Instructions to follow: Transcribe the line containing "Where should I" and every line after it, exactly, through the end of the records.

Dataset entries:

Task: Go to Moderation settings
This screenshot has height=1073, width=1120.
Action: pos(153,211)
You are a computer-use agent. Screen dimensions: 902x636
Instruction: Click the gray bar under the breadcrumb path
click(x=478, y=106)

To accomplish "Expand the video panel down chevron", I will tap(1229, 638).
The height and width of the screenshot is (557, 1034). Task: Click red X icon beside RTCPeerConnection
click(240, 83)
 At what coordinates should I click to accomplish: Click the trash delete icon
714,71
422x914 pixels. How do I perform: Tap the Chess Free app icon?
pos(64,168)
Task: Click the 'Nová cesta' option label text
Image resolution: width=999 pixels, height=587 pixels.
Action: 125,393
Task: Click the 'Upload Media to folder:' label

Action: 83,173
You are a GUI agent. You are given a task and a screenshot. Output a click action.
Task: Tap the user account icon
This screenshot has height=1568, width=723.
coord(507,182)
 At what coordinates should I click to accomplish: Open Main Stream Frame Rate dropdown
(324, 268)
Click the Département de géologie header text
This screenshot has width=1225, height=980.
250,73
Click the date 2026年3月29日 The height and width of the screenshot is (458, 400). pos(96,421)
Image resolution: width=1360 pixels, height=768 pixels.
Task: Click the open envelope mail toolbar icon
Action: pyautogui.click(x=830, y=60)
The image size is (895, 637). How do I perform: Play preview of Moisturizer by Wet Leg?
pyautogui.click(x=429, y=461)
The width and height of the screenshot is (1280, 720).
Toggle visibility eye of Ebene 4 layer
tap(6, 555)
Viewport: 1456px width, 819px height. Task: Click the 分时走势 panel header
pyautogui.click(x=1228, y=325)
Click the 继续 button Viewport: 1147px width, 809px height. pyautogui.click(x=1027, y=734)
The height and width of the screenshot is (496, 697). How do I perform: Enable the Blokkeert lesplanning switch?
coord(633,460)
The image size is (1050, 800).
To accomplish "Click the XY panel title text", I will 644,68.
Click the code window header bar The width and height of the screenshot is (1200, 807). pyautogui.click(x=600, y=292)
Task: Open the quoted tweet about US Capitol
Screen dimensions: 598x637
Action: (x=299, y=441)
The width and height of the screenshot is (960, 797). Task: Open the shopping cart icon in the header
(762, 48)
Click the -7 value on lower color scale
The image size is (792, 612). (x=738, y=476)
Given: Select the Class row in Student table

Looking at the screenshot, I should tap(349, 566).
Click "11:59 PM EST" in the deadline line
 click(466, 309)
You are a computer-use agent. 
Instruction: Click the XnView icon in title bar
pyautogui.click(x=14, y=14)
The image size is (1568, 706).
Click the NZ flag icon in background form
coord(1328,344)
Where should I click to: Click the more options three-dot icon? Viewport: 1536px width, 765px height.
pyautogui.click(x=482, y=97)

Exercise answer:
Where should I click to: Click the more options three-dot icon? Viewport: 1536px width, 765px height.
pyautogui.click(x=482, y=97)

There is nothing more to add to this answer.